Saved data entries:

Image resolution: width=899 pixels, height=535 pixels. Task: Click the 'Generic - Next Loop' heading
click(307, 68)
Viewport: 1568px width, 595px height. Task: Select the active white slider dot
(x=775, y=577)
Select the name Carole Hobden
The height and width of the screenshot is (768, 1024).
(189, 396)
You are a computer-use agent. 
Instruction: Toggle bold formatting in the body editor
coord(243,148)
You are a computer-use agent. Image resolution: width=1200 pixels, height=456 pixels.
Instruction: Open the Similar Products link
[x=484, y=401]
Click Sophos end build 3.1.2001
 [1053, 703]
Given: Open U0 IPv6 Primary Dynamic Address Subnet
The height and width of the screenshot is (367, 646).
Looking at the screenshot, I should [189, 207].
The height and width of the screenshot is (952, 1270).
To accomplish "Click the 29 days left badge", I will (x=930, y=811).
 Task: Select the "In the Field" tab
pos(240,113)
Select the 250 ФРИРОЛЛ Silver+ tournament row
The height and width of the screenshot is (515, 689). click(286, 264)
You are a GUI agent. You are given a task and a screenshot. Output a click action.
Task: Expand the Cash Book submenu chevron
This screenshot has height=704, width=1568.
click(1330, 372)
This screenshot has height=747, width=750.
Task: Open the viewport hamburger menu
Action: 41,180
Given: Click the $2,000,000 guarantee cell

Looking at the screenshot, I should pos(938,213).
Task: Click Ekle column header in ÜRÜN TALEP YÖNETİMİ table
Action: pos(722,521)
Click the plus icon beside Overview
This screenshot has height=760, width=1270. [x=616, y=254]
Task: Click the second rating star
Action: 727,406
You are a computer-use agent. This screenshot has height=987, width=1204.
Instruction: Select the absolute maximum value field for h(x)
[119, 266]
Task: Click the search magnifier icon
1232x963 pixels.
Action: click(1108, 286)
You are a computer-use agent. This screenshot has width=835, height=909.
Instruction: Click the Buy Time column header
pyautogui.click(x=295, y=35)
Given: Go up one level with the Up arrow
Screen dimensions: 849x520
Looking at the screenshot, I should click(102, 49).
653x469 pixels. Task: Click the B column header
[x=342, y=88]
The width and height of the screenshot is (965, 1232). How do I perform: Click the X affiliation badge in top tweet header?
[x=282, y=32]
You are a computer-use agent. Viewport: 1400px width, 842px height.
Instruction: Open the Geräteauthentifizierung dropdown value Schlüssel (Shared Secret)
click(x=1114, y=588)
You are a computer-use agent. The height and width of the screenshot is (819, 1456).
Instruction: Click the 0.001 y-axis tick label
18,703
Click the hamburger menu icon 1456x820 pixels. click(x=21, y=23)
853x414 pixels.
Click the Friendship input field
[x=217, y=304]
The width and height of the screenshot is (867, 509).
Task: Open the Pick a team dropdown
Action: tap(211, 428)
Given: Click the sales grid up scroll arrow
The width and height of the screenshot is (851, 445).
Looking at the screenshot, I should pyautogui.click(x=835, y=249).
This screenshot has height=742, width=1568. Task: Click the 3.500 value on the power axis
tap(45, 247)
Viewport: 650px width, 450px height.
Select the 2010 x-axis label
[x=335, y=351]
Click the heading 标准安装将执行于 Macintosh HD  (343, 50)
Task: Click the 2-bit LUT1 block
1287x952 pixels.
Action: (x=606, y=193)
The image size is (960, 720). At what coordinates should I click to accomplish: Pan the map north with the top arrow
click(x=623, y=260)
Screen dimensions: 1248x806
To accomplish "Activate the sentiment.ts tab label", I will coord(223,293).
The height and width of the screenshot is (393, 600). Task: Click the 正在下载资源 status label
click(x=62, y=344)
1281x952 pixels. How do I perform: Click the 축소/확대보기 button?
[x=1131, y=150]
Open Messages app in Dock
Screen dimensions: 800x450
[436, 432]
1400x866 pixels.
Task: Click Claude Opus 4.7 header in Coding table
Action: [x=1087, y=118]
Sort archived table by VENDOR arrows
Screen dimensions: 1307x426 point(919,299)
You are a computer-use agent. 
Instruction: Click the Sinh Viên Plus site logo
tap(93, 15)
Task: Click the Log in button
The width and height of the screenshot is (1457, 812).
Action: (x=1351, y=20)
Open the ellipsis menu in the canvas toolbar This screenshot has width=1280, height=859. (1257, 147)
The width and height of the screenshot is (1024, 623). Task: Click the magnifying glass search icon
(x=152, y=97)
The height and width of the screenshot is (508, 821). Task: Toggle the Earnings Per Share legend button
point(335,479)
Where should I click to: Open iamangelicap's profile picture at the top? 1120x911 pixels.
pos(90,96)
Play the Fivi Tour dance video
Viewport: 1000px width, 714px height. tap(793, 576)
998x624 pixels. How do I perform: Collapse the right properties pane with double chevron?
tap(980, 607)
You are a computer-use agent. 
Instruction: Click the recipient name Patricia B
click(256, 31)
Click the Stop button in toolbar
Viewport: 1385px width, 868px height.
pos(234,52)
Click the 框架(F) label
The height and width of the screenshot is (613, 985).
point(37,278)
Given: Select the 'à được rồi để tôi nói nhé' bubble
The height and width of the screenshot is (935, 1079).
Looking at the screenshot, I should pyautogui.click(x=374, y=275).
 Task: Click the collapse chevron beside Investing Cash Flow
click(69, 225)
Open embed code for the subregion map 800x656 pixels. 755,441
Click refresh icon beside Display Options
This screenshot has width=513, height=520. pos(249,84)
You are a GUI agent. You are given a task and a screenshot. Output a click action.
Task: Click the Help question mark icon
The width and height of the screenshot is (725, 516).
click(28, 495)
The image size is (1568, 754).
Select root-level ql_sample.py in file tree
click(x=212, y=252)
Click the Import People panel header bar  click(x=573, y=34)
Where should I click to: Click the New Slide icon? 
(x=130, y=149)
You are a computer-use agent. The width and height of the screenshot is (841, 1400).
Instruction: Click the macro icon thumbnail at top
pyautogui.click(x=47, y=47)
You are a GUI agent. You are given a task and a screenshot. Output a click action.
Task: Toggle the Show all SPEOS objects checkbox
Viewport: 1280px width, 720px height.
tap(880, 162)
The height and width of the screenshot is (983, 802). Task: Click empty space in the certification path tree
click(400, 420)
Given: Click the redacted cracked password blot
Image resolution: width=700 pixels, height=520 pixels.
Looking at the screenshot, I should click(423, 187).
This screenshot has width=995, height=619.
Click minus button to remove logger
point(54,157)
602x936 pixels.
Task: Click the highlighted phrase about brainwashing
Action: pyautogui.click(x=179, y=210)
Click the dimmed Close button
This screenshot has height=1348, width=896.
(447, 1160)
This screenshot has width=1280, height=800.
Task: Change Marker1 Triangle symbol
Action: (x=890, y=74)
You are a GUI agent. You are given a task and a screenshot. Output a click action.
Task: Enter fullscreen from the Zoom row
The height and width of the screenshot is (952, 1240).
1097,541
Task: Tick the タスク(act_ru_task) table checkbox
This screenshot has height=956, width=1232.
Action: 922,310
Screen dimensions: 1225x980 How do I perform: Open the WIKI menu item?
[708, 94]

• Prompt
Copy out every one of the saved data entries above, word for word, without altering any character.

• Full answer
Image resolution: width=899 pixels, height=535 pixels. Task: Click the 'Generic - Next Loop' heading
click(307, 68)
Viewport: 1568px width, 595px height. Task: Select the active white slider dot
(x=775, y=577)
Select the name Carole Hobden
The height and width of the screenshot is (768, 1024).
(189, 396)
You are a computer-use agent. 
Instruction: Toggle bold formatting in the body editor
coord(243,148)
You are a computer-use agent. Image resolution: width=1200 pixels, height=456 pixels.
Instruction: Open the Similar Products link
[x=484, y=401]
Click Sophos end build 3.1.2001
 [1053, 703]
Given: Open U0 IPv6 Primary Dynamic Address Subnet
The height and width of the screenshot is (367, 646).
Looking at the screenshot, I should [189, 207].
The height and width of the screenshot is (952, 1270).
To accomplish "Click the 29 days left badge", I will (x=930, y=811).
 Task: Select the "In the Field" tab
pos(240,113)
Select the 250 ФРИРОЛЛ Silver+ tournament row
The height and width of the screenshot is (515, 689). click(286, 264)
You are a GUI agent. You are given a task and a screenshot. Output a click action.
Task: Expand the Cash Book submenu chevron
This screenshot has height=704, width=1568.
click(1330, 372)
This screenshot has height=747, width=750.
Task: Open the viewport hamburger menu
Action: 41,180
Given: Click the $2,000,000 guarantee cell

Looking at the screenshot, I should pos(938,213).
Task: Click Ekle column header in ÜRÜN TALEP YÖNETİMİ table
Action: pos(722,521)
Click the plus icon beside Overview
This screenshot has height=760, width=1270. [x=616, y=254]
Task: Click the second rating star
Action: 727,406
You are a computer-use agent. This screenshot has height=987, width=1204.
Instruction: Select the absolute maximum value field for h(x)
[119, 266]
Task: Click the search magnifier icon
1232x963 pixels.
Action: click(1108, 286)
You are a computer-use agent. This screenshot has width=835, height=909.
Instruction: Click the Buy Time column header
pyautogui.click(x=295, y=35)
Given: Go up one level with the Up arrow
Screen dimensions: 849x520
Looking at the screenshot, I should click(102, 49).
653x469 pixels. Task: Click the B column header
[x=342, y=88]
The width and height of the screenshot is (965, 1232). How do I perform: Click the X affiliation badge in top tweet header?
[x=282, y=32]
You are a computer-use agent. Viewport: 1400px width, 842px height.
Instruction: Open the Geräteauthentifizierung dropdown value Schlüssel (Shared Secret)
click(x=1114, y=588)
You are a computer-use agent. The height and width of the screenshot is (819, 1456).
Instruction: Click the 0.001 y-axis tick label
18,703
Click the hamburger menu icon 1456x820 pixels. click(x=21, y=23)
853x414 pixels.
Click the Friendship input field
[x=217, y=304]
The width and height of the screenshot is (867, 509).
Task: Open the Pick a team dropdown
Action: tap(211, 428)
Given: Click the sales grid up scroll arrow
The width and height of the screenshot is (851, 445).
Looking at the screenshot, I should pyautogui.click(x=835, y=249).
This screenshot has height=742, width=1568. Task: Click the 3.500 value on the power axis
tap(45, 247)
Viewport: 650px width, 450px height.
Select the 2010 x-axis label
[x=335, y=351]
Click the heading 标准安装将执行于 Macintosh HD  (343, 50)
Task: Click the 2-bit LUT1 block
1287x952 pixels.
Action: (x=606, y=193)
The image size is (960, 720). At what coordinates should I click to accomplish: Pan the map north with the top arrow
click(x=623, y=260)
Screen dimensions: 1248x806
To accomplish "Activate the sentiment.ts tab label", I will coord(223,293).
The height and width of the screenshot is (393, 600). Task: Click the 正在下载资源 status label
click(x=62, y=344)
1281x952 pixels. How do I perform: Click the 축소/확대보기 button?
[x=1131, y=150]
Open Messages app in Dock
Screen dimensions: 800x450
[436, 432]
1400x866 pixels.
Task: Click Claude Opus 4.7 header in Coding table
Action: [x=1087, y=118]
Sort archived table by VENDOR arrows
Screen dimensions: 1307x426 point(919,299)
You are a computer-use agent. 
Instruction: Click the Sinh Viên Plus site logo
tap(93, 15)
Task: Click the Log in button
The width and height of the screenshot is (1457, 812).
Action: (x=1351, y=20)
Open the ellipsis menu in the canvas toolbar This screenshot has width=1280, height=859. (1257, 147)
The width and height of the screenshot is (1024, 623). Task: Click the magnifying glass search icon
(x=152, y=97)
The height and width of the screenshot is (508, 821). Task: Toggle the Earnings Per Share legend button
point(335,479)
Where should I click to: Open iamangelicap's profile picture at the top? 1120x911 pixels.
pos(90,96)
Play the Fivi Tour dance video
Viewport: 1000px width, 714px height. tap(793, 576)
998x624 pixels. How do I perform: Collapse the right properties pane with double chevron?
tap(980, 607)
You are a computer-use agent. 
Instruction: Click the recipient name Patricia B
click(256, 31)
Click the Stop button in toolbar
Viewport: 1385px width, 868px height.
pos(234,52)
Click the 框架(F) label
The height and width of the screenshot is (613, 985).
point(37,278)
Given: Select the 'à được rồi để tôi nói nhé' bubble
The height and width of the screenshot is (935, 1079).
Looking at the screenshot, I should pyautogui.click(x=374, y=275).
 Task: Click the collapse chevron beside Investing Cash Flow
click(69, 225)
Open embed code for the subregion map 800x656 pixels. 755,441
Click refresh icon beside Display Options
This screenshot has width=513, height=520. pos(249,84)
You are a GUI agent. You are given a task and a screenshot. Output a click action.
Task: Click the Help question mark icon
The width and height of the screenshot is (725, 516).
click(28, 495)
The image size is (1568, 754).
Select root-level ql_sample.py in file tree
click(x=212, y=252)
Click the Import People panel header bar  click(x=573, y=34)
Where should I click to: Click the New Slide icon? 
(x=130, y=149)
You are a computer-use agent. The width and height of the screenshot is (841, 1400).
Instruction: Click the macro icon thumbnail at top
pyautogui.click(x=47, y=47)
You are a GUI agent. You are given a task and a screenshot. Output a click action.
Task: Toggle the Show all SPEOS objects checkbox
Viewport: 1280px width, 720px height.
tap(880, 162)
The height and width of the screenshot is (983, 802). Task: Click empty space in the certification path tree
click(400, 420)
Given: Click the redacted cracked password blot
Image resolution: width=700 pixels, height=520 pixels.
Looking at the screenshot, I should click(423, 187).
This screenshot has width=995, height=619.
Click minus button to remove logger
point(54,157)
602x936 pixels.
Task: Click the highlighted phrase about brainwashing
Action: pyautogui.click(x=179, y=210)
Click the dimmed Close button
This screenshot has height=1348, width=896.
(447, 1160)
This screenshot has width=1280, height=800.
Task: Change Marker1 Triangle symbol
Action: (x=890, y=74)
You are a GUI agent. You are given a task and a screenshot. Output a click action.
Task: Enter fullscreen from the Zoom row
The height and width of the screenshot is (952, 1240).
1097,541
Task: Tick the タスク(act_ru_task) table checkbox
This screenshot has height=956, width=1232.
Action: 922,310
Screen dimensions: 1225x980 How do I perform: Open the WIKI menu item?
[708, 94]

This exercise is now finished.